*Task goal*.
Look through the records that follow. Copy every line containing the word "Home".

(Collected data entries)
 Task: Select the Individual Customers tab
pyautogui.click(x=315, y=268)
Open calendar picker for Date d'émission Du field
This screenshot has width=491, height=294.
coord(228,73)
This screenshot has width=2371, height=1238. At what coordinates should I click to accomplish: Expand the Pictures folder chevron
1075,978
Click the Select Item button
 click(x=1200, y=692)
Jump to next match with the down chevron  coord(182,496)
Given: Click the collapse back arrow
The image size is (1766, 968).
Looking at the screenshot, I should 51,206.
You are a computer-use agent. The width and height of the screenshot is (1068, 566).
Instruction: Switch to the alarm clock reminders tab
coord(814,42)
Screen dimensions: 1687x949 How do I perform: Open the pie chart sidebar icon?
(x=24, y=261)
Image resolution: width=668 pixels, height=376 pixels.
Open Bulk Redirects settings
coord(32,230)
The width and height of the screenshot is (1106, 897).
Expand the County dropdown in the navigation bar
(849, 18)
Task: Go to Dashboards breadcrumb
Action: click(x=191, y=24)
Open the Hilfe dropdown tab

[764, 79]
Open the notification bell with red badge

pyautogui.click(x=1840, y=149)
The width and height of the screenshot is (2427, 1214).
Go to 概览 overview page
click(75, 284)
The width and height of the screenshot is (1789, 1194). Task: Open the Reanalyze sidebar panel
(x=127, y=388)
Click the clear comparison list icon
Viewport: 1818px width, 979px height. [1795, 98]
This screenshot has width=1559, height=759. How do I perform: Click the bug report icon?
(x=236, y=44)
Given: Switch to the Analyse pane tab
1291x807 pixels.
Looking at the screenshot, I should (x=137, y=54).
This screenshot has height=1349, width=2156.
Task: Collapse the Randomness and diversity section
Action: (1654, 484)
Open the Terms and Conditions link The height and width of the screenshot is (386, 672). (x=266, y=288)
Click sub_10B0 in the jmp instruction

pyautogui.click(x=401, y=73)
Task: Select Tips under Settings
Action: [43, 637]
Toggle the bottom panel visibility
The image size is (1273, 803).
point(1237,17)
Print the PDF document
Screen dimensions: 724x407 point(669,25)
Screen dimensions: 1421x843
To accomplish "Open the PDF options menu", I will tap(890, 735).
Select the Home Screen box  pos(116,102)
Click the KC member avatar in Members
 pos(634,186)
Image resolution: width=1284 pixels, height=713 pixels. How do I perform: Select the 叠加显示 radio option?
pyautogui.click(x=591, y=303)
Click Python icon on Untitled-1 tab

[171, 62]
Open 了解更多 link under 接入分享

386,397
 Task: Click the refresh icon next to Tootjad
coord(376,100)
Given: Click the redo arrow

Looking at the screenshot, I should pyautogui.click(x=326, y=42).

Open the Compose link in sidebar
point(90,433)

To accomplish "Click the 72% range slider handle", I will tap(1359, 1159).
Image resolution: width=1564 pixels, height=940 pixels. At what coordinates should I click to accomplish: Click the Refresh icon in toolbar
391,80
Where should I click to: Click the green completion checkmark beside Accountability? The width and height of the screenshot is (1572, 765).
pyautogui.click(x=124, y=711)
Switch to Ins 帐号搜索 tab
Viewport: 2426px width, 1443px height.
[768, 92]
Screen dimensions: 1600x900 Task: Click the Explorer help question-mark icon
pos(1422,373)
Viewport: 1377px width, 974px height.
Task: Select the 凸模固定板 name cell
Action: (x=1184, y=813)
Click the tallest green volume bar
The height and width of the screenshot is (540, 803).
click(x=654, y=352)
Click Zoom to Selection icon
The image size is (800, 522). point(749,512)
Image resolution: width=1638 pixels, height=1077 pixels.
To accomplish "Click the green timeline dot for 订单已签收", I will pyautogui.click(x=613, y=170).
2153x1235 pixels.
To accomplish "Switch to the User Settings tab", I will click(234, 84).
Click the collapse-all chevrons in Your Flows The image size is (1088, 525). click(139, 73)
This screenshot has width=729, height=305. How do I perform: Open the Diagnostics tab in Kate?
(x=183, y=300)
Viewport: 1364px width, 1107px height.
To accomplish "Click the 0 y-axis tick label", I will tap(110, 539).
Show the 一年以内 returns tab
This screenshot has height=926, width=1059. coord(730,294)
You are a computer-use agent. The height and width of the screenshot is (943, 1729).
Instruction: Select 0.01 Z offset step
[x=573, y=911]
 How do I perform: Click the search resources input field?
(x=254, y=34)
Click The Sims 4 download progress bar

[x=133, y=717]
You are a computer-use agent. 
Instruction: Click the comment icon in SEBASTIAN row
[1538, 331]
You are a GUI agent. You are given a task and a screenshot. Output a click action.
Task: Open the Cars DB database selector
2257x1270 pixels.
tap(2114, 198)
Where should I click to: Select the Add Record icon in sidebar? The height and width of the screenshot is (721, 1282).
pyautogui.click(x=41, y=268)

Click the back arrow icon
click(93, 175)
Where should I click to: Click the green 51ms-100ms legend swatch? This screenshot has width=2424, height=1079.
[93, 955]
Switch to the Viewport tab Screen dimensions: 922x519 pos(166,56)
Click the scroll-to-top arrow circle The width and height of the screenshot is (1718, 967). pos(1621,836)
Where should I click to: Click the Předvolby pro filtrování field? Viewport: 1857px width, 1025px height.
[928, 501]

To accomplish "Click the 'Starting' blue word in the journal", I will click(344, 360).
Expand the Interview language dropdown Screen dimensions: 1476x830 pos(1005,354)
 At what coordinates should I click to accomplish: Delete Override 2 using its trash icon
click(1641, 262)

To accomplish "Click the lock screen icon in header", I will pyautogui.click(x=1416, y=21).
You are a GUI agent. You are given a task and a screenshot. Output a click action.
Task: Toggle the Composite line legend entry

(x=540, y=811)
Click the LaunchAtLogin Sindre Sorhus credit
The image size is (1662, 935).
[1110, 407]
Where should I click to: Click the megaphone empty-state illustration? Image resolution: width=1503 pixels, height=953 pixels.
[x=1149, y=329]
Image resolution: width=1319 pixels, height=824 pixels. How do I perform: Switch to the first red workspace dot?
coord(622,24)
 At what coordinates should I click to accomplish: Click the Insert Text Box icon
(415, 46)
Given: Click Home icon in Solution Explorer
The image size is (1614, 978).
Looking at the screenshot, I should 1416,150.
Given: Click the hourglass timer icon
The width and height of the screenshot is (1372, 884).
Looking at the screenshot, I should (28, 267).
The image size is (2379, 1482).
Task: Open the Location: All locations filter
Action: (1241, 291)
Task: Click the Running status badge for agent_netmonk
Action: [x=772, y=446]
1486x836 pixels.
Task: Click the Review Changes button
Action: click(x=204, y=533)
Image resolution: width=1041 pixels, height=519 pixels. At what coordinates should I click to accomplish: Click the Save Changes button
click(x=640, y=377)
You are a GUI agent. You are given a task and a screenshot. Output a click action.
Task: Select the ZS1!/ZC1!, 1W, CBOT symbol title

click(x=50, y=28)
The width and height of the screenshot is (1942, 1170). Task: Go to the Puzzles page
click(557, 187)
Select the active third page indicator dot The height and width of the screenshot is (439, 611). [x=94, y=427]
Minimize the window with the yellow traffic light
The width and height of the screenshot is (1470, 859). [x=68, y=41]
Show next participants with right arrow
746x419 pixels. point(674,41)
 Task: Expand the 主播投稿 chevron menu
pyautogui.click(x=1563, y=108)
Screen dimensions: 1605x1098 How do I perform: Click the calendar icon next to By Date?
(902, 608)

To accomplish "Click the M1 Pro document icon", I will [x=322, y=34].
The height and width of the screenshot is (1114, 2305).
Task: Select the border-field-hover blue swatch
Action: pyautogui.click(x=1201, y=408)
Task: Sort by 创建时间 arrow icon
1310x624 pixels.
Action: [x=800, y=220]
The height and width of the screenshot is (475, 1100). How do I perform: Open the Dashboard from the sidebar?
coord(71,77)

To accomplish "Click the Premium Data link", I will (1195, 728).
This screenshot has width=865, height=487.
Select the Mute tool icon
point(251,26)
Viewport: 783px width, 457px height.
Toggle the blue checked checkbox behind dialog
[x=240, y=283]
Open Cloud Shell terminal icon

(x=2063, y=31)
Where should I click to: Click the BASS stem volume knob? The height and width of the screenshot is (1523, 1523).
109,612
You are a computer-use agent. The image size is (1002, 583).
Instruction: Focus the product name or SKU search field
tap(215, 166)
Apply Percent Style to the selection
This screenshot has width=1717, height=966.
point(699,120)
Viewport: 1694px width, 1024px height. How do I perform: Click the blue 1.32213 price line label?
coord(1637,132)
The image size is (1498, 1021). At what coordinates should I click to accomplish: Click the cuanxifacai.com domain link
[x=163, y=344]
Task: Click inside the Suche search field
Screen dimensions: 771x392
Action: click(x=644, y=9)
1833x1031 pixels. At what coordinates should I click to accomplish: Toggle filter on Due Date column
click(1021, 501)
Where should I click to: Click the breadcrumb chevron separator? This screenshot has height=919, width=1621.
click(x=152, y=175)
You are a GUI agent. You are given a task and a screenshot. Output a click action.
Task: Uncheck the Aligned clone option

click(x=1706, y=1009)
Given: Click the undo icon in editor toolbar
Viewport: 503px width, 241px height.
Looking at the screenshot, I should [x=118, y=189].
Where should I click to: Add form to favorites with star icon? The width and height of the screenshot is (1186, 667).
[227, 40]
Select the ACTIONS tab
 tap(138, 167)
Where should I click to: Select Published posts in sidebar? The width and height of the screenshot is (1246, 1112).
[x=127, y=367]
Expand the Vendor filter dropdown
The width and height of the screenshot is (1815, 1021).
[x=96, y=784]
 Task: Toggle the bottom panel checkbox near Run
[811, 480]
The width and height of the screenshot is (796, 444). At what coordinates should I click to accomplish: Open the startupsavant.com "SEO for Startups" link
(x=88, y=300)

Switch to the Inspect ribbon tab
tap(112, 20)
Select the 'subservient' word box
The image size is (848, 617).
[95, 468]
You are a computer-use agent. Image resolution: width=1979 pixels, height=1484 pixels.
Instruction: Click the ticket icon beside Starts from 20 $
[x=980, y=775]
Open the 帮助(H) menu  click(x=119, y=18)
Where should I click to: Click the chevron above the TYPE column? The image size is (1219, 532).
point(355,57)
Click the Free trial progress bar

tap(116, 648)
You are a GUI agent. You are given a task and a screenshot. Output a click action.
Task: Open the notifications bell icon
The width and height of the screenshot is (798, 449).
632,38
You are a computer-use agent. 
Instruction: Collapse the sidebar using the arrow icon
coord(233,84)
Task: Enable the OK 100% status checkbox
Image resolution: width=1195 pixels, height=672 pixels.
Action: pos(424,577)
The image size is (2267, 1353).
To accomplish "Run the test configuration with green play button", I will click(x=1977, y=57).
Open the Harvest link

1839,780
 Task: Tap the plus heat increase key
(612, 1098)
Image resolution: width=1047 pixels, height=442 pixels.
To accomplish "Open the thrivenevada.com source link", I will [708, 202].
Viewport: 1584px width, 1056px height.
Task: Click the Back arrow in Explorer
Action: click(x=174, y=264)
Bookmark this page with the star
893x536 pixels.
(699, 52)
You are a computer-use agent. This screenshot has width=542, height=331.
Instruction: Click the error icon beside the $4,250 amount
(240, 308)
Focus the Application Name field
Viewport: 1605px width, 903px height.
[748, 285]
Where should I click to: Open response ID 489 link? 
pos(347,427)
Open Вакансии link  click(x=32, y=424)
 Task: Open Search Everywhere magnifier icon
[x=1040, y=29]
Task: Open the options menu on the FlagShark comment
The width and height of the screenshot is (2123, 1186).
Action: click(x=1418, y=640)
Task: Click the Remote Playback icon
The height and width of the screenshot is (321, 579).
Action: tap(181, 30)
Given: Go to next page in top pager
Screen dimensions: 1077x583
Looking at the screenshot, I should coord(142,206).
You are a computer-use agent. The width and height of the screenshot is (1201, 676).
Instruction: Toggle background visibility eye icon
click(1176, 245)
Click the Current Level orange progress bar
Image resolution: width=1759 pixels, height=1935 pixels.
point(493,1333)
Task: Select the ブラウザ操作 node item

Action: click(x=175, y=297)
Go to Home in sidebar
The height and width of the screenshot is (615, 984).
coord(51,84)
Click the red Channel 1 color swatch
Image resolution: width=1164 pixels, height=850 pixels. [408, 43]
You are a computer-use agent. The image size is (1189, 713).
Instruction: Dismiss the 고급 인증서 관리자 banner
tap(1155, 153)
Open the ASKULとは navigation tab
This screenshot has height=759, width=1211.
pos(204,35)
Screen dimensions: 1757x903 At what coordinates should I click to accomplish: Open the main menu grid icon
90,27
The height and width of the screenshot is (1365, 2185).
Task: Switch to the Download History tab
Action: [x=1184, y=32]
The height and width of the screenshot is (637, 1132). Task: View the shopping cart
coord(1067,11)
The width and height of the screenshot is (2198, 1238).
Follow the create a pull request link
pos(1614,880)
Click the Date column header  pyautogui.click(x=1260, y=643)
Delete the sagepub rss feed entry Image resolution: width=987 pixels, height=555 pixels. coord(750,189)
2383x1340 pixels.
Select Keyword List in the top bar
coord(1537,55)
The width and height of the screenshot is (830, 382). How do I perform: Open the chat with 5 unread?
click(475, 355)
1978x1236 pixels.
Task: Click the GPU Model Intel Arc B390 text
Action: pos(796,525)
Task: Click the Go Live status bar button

*Response*.
Select the Home Screen box  pos(116,102)
Given: Click Home icon in Solution Explorer
Go to Home in sidebar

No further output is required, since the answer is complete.